Kyiv... Kiev... Kiyev. After this summer, I'm completely at a loss as to how to pronounce the name of this incredible city. It's pronounced differently in English, Russian, and Ukrainian. At any rate, it will forever be a city I love because it is the place Travis and I spent our first few days back together and preparing for the weeks of ministry before us. For a wonderful two and a half days, we were free to explore the city and take in the richness of its history. I have far too many pictures to post here, but I must say that it's a city full of some of the most beautiful cathedrals, parks, museums, and architecture that I have ever seen.
On our first day in the city, we walked to Independence Square. I literally had chills standing in this historical place - the site of the Orange Revolution and the demonstrations earlier this year when President Yuschenko dissolved the parliament. It is a site of Ukraine's ongoing struggle for democracy, freedom, and progress. It took me back immediately to my first night in Ukraine, when the bus I was traveling to Zaporozhye from Kyiv on was passed by four busses of orange clad demonstrators led by police escorts. After two months in this country, Ukraine's struggle is one that is close to my heart. I have seen how the country's policies impact people at an individual level, and I have come to love these people.
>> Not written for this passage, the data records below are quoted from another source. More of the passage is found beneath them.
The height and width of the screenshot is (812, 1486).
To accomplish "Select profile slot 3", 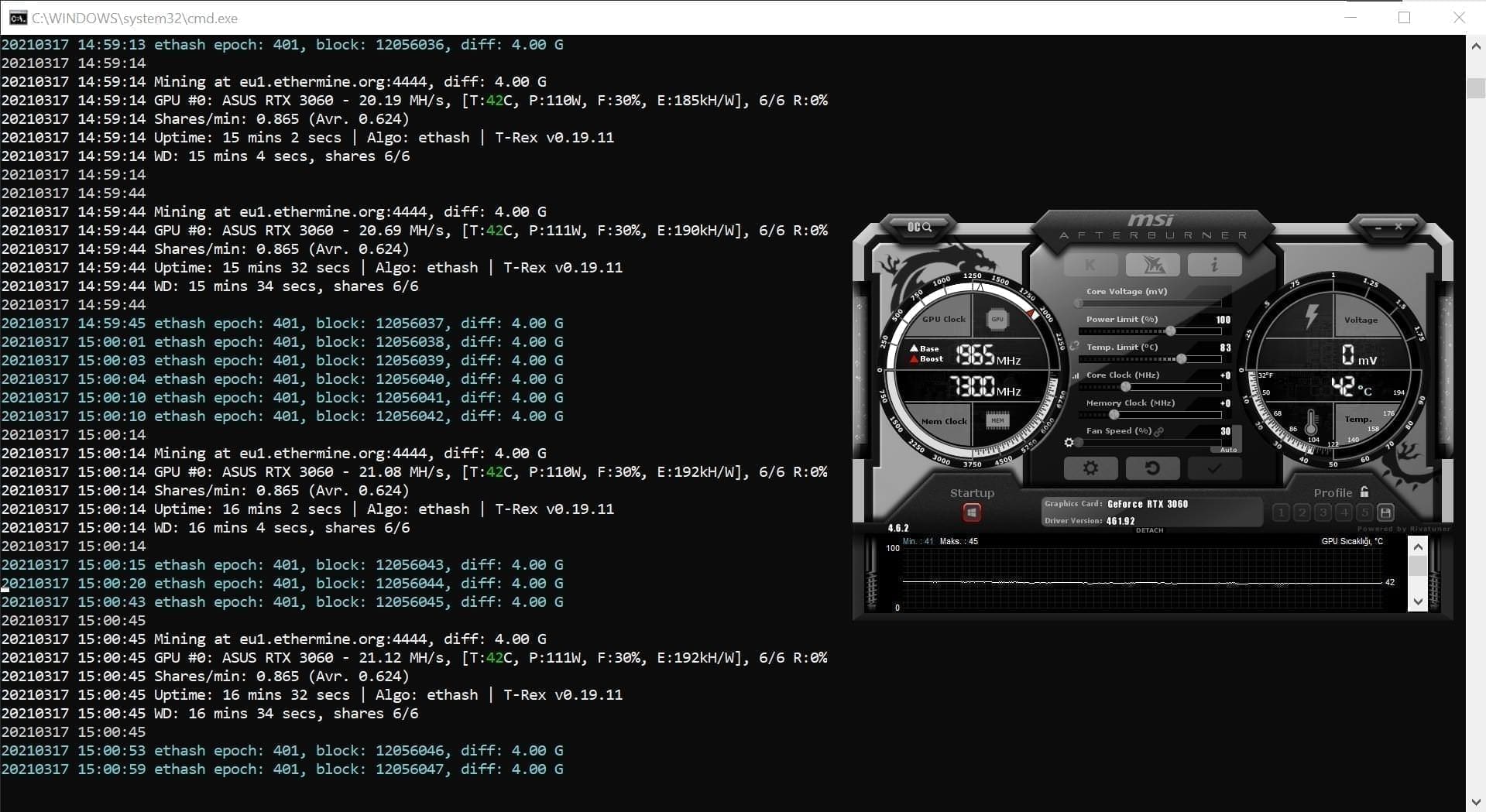I will pyautogui.click(x=1323, y=512).
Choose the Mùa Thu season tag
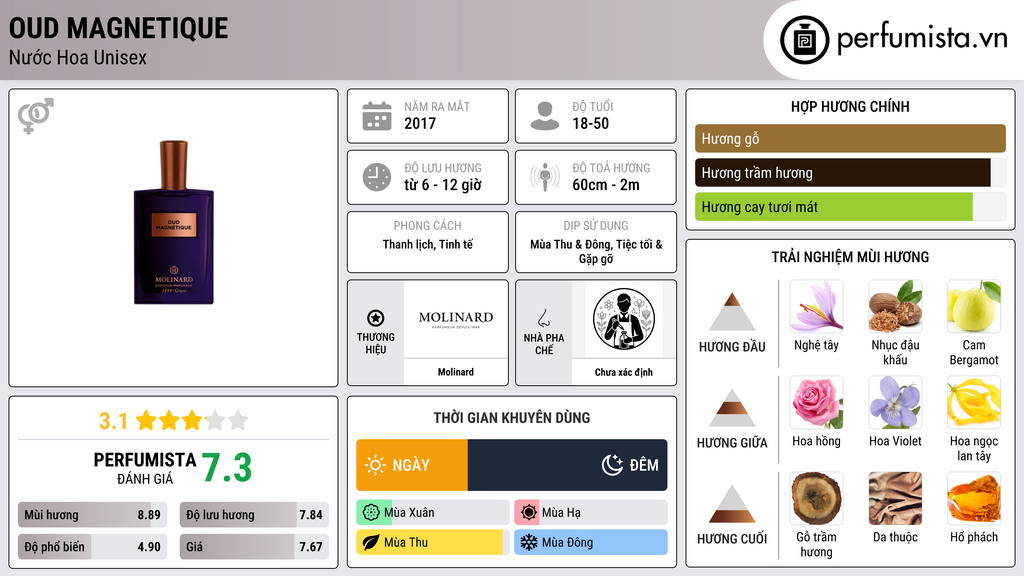Screen dimensions: 1024x576 tap(432, 542)

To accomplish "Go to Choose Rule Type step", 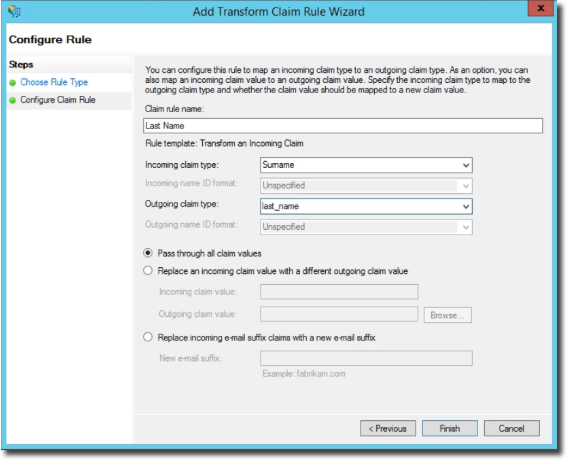I will 54,82.
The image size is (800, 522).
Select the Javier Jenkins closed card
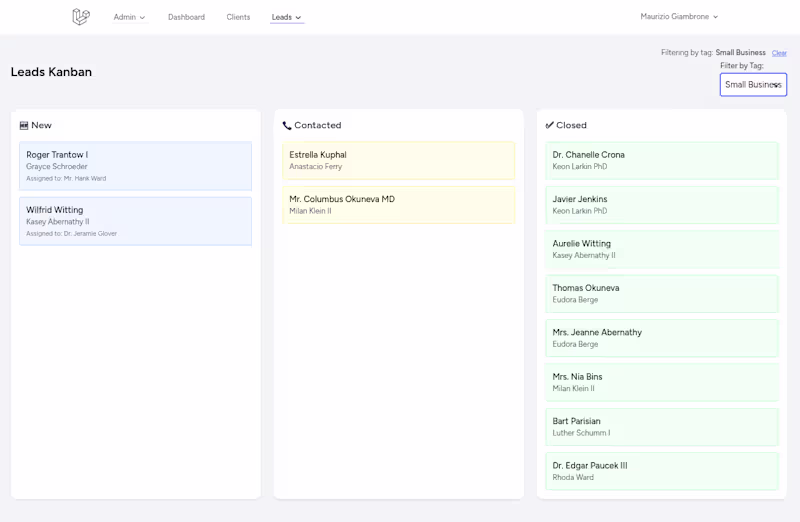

I have learned how fiercely Ukrainians love their country, and how much they yearn for just development and growth. Standing in Independence Square, I was reminded of how far this country has come, and how important the future is to those I lived and served among this summer.
Every international traveler or overseas worker has at some point been warned of or taught about reverse culture shock. We go through culture shock when we first move to and learn to live in a culture and country vastly different from our native one. We go through a sort of reverse shock when we are reintroduced to our native culture. Across my time in Ukraine, I have lived and worked in the poorest areas of the country. While Zaporozhye is fairly modernized, its systems and access to external products and technology are very different from the culture I was raised in. The way of life is different - values are different - priorities are different. I spent much time in some of the poorest villages I have ever seen (compared to impoverished areas of Turkey and countries in Latin America). I expected to go through reverse culture shock when I returned to the states - not in Kyiv. Kyiv is a Westernized city of wealth. It is so different from the Ukraine I have seen and known. I was astounded at how such wealth can be concentrated into one area of the country. And I began to understand why the population of the rest of Ukraine is concentrating into Kyiv or leaving the country entirely. Wealth and opportunities for employment are being depleted in villages and poorer regions of Ukraine. Yet Kyiv offers wealth, opportunity, employment, and all the trappings of a Westernized culture. It is a beautiful and wonderful city, but it was difficult to process that I was in the same country...
On Sunday, we continued our journey through the city, taking in cathedrals and resting in the beauty of this place. Our time was short as we were leaving for the village of Knyajzicki, where we would spend next week in a children's camp with our sister church (Knyajzicki's village church is the sister church to our home church, Grace Fellowship, in Brooklyn Park). I don't think I've ever covered such a distance in such a short period of time, but we were motivated! We left exhausted but exhilerated by two days of rest and exploration - ready for the weeks of ministry ahead.